• PROVIDED TEXT:
FIG. 4 is a flow diagram illustrating a method of reallocating GPRs in accordance with some embodiments. In some embodiments, method 400 is initiated by one or more processors in response to one or more instructions stored by a computer readable storage medium. In some embodiments, various portions of method 400 occur in a different order than is illustrated or are omitted. For example, in some cases, expected access frequencies are not reevaluated in block 404 and instead the previously generated expected access frequencies are used.

At block 402, an indication of a remapping event is received. For example, compiler 204 receives an indication of a program requesting more GPRs 116 in memory device 110 than are unallocated. As another example, compiler 204 receives an indication of a program terminating, deallocating GPRs 116 in memory device 110. At block 404, expected access frequencies of program variables are reevaluated. At block 406, program variables are reassigned between memory banks. For example, if a program had four program variables that met the criteria to be allocated in memory device 110 but only three GPRs 116 were available, in some cases, the fourth program variable is allocated in a GPR 114 of memory device 108. If another GPR 116 of memory device 110 is subsequently deallocated, in some cases, the program variable is moved from memory device 108 to memory device 110. Additionally, in some cases, other program variables are also reevaluated. For example, in some embodiments, if a program includes a first loop for a first half of the program and a second loop for a second half of the program, depending on the timing of the remapping event, the loop variable of the first loop is no longer expected to be frequently accessed and thus is moved to a memory device that includes more GPRs. Accordingly, a method of reallocating GPRs is depicted.

FIG. 5 is a block diagram depicting of a computing system 500 that includes a processing unit 100 that includes a GPR hierarchy according to some embodiments. Computing system 500 includes or has access to a system memory 505 or other storage component that is implemented using a non-transitory computer readable medium such as a dynamic random-access memory (DRAM). However, in various embodiments, system memory 505 is implemented using other types of memory including static random-access memory (SRAM), nonvolatile RAM, and the like. Computing system 500 also includes a bus 510 to support communication between entities implemented in computing system 500, such as system memory 505. Some embodiments of computing system 500 include other buses, bridges, switches, routers, and the like, which are not shown in FIG. 5 in the interest of clarity.

• DATA SECTION:

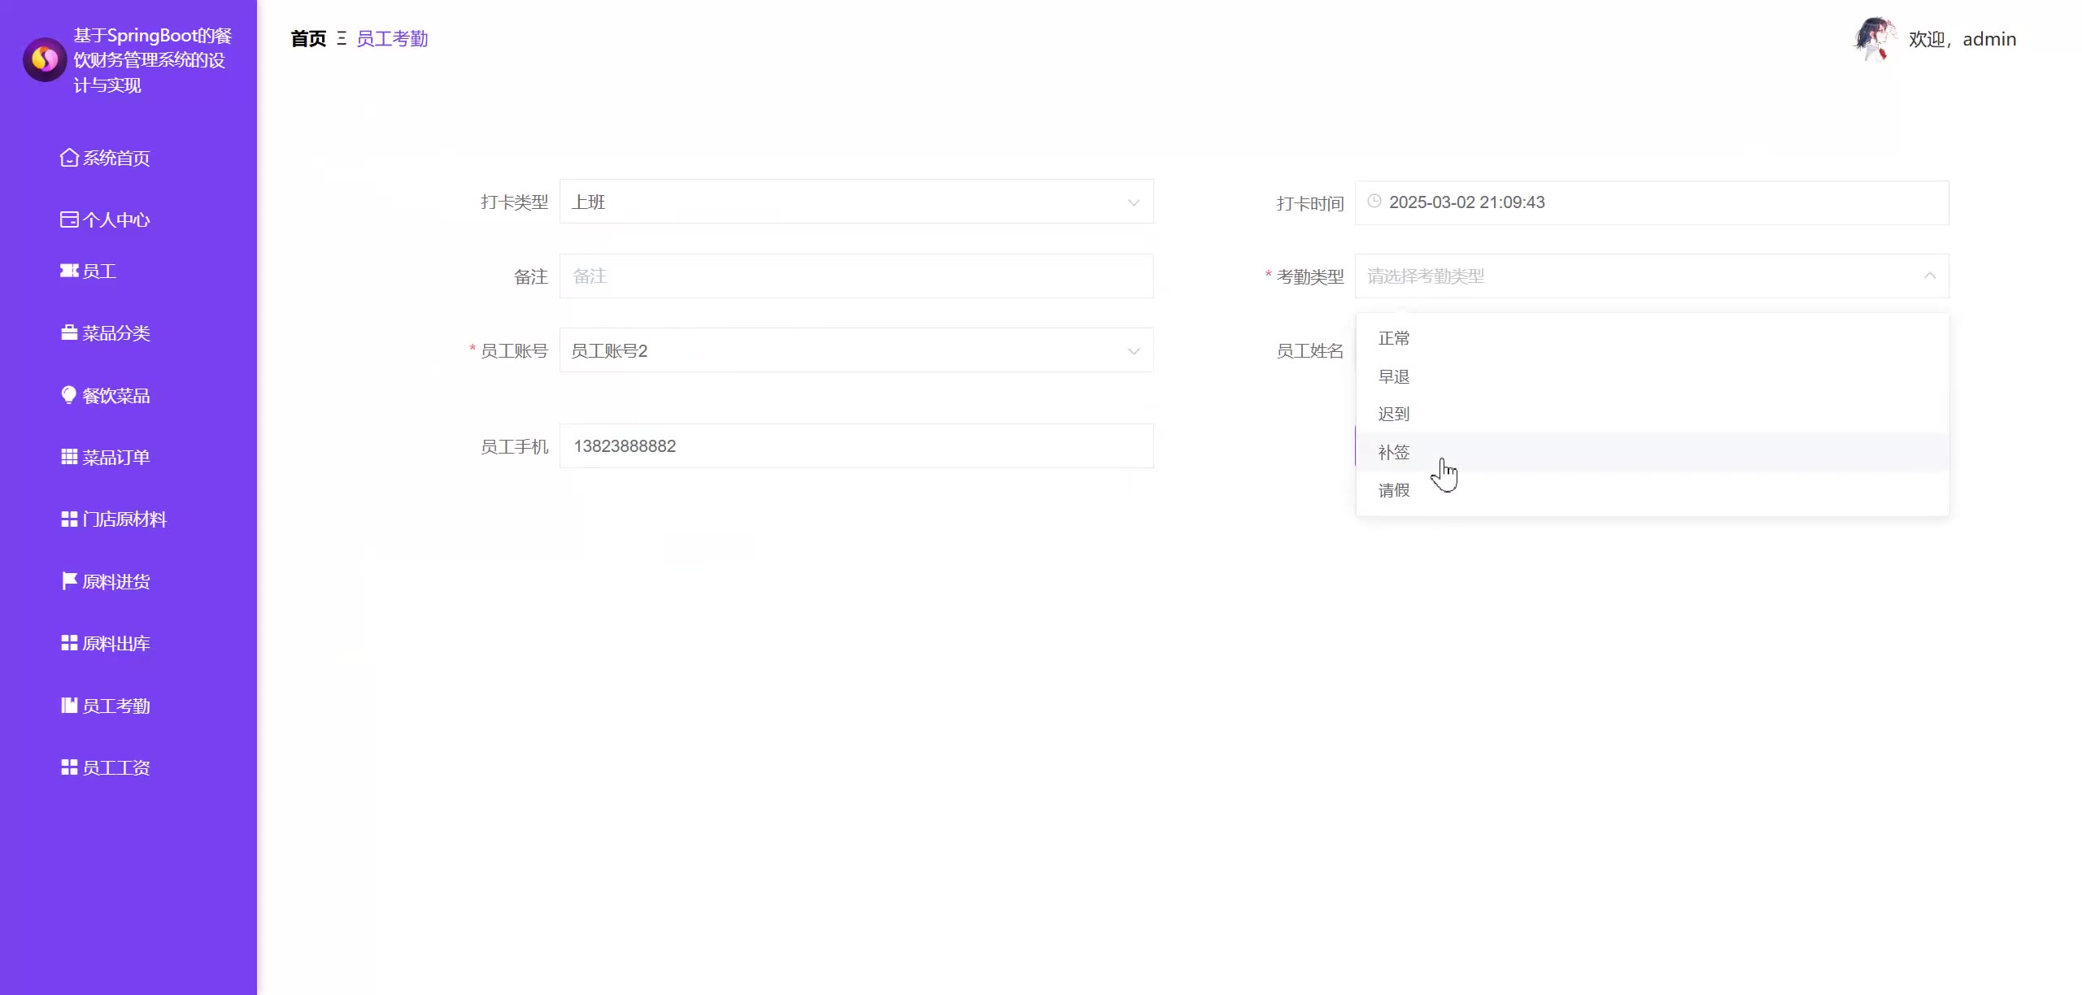Screen dimensions: 2082x995
Task: Click the admin avatar image
Action: click(1874, 39)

• EXERCISE TASK 1:
Translate this sentence from the GPR reallocation excerpt into Spanish: "At block 404, expected access frequencies of program variables are reevaluated."
• EXERCISE TASK 2:
Reproduce the part of the GPR reallocation excerpt between "FIG. 4 is a" and "frequencies are used.", inclusive.
• EXERCISE TASK 3:
According to the GPR reallocation excerpt, what happens at block 406?
Rely solely on the GPR reallocation excerpt.

• COMPLETE RESPONSE 1:
En el bloque 404, se reevalúan las frecuencias de acceso esperadas de las variables del programa.

• COMPLETE RESPONSE 2:
FIG. 4 is a flow diagram illustrating a method of reallocating GPRs in accordance with some embodiments. In some embodiments, method 400 is initiated by one or more processors in response to one or more instructions stored by a computer readable storage medium. In some embodiments, various portions of method 400 occur in a different order than is illustrated or are omitted. For example, in some cases, expected access frequencies are not reevaluated in block 404 and instead the previously generated expected access frequencies are used.

• COMPLETE RESPONSE 3:
Program variables are reassigned between memory banks.